■ Information:
★ ★ ★
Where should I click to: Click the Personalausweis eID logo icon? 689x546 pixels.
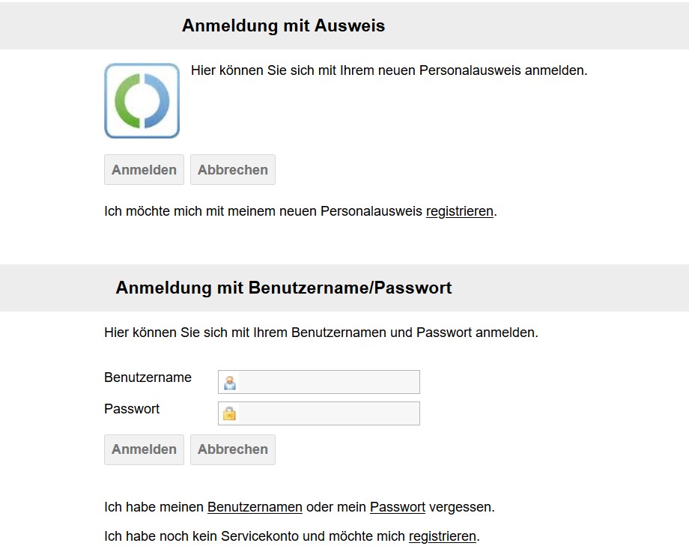142,100
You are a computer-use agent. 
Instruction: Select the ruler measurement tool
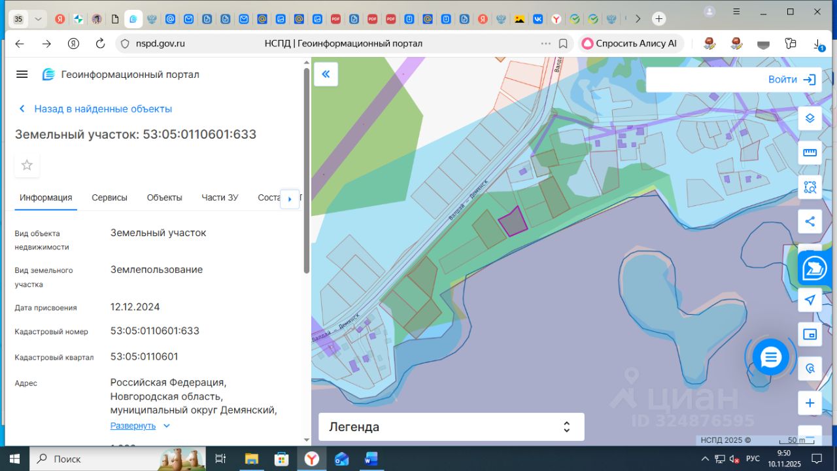(810, 153)
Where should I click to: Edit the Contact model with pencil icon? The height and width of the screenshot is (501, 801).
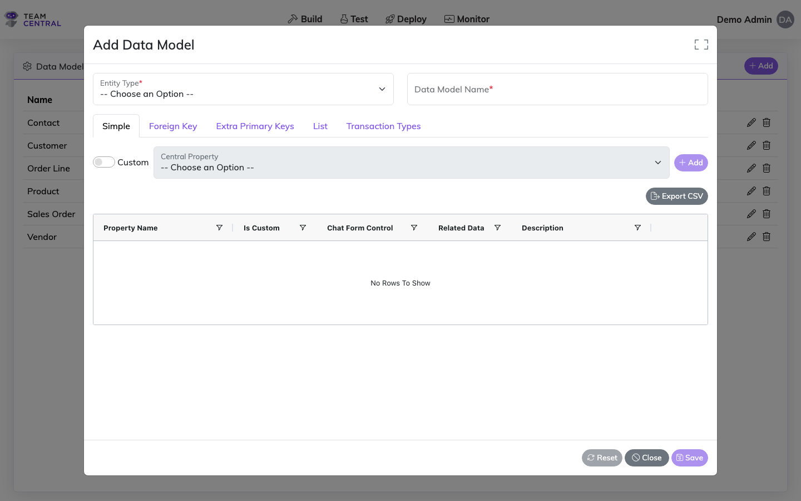751,122
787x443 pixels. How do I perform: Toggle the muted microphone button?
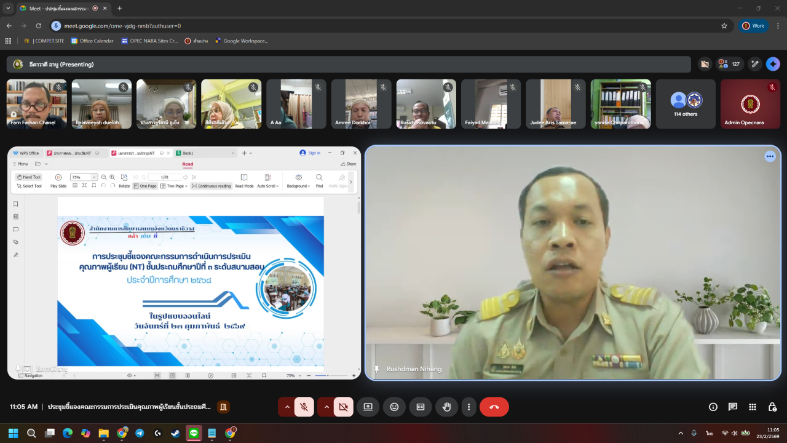(304, 407)
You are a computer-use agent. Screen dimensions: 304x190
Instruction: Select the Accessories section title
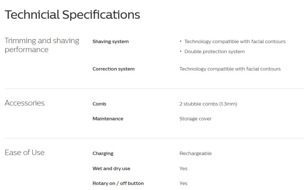[25, 103]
★ ★ ★
Scan the material above for the word "agent". Copy each line where it occurs.

You are a computer-use agent. 
You are a computer-use agent. Screen dimensions: 304x190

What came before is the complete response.